One of the approaches to the construction of a mathematical model to describe the behavior of liquid crystals is based on the representation of a liquid crystal medium as a fine-dispersed continuum. At each point of this continuum, the domains of a liquid crystal can move in accordance with laws of the dynamics of viscous or inviscid liquid and can rotate relative to a liquid, encountering resistance to rotation.

In the framework of acoustic approximation, the model of a liquid crystal without taking into account the couple stresses is described in [1, 2]. The system of equations of this model includes the equations of translational and rotational motion, the equation for the angle of rotation, the constitutive equations for pressure and tangential stress, as well as the equation of anisotropic heat conduction with variable coefficients. Parallel computational algorithm for the solution of this system is represented in [3, 4].

The present work is devoted to numerical solution of the second-order differential equations for tangential stress and angular velocity. These equations are derived from the system of equations describing the thermomechanical behavior of a liquid crystal taking into account the couple-stress interactions in two-dimensional case. Computational algorithm for numerical solution of the system of equations of the second order under given initial data and boundary conditions is worked out. The explicit finite-difference scheme “cross” of the second-order approximation is used. The stability condition for this scheme is obtained. The algorithm is implemented as a parallel program in the С language using the CUDA technology for computer systems with graphic accelerators. Computations are performed on the GPU, which is a coprocessor to the CPU. Graphical device consists of a large number of threads, each of which is associated with a mesh of the difference grid. In parallel mode, the threads of a graphic device perform operations of the same type in the meshes of grid on the calculation of solution at each time step.

A series of numerical calculations was carried out on the high-performance computational server Flagman with eight graphic solvers Tesla C2050 (448 CUDA cores on each GPU) of the Institute of Computational Modeling SB RAS to demonstrate the efficiency of proposed parallel program.

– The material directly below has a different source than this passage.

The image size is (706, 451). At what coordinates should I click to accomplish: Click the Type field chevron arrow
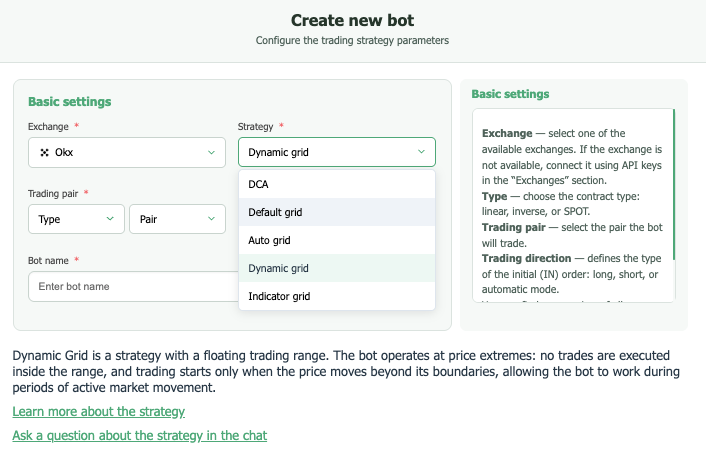[x=109, y=219]
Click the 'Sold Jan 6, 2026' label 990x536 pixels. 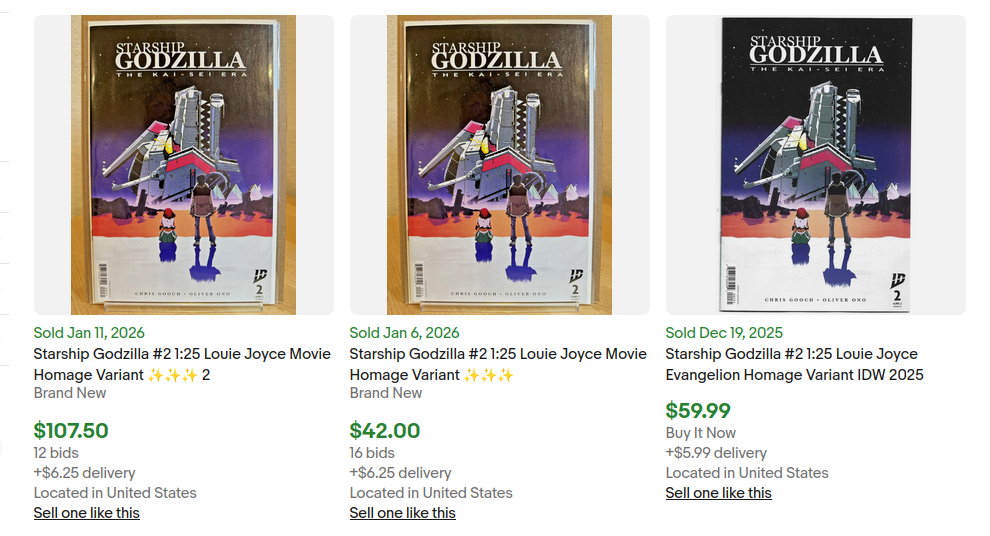404,333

This work was partially supported by the Russian Foundation for Basic Research (grants no. 14-01-00130, 16-31-00078) and the Complex Fundamental Research Program no. 18 “Algorithms and Software for Computational Systems of Superhigh Productivity” of the Presidium of RAS.

References:

[1] V. M. Sadovskii and O. V. Sadovskaya, “On the Acoustic Approximation of Thermomechanical Description of a Liquid Crystal”, Phys. Mesomech., 16(4), 310–316 (2013).

[2] V. M. Sadovskii, “Equations of the Dynamics of a Liquid Crystal under the Influence of Weak Mechanical and Thermal Perturbations”, AIP Conf. Proc., 1629, 311–318 (2014).

[3] O. V. Sadovskaya, “Numerical Simulation of the Dynamics of a Liquid Crystal in the Case of Plane Strain Using GPUs”, AIP Conf. Proc., 1629, 303–310 (2014).

[4] I. V. Smolekho, “Parallel Implementation of the Algorithm for Description of Thermoelastic Waves in Liquid Crystals”, Young Scientist, 11(91), 107–112 (2015) [in Russian].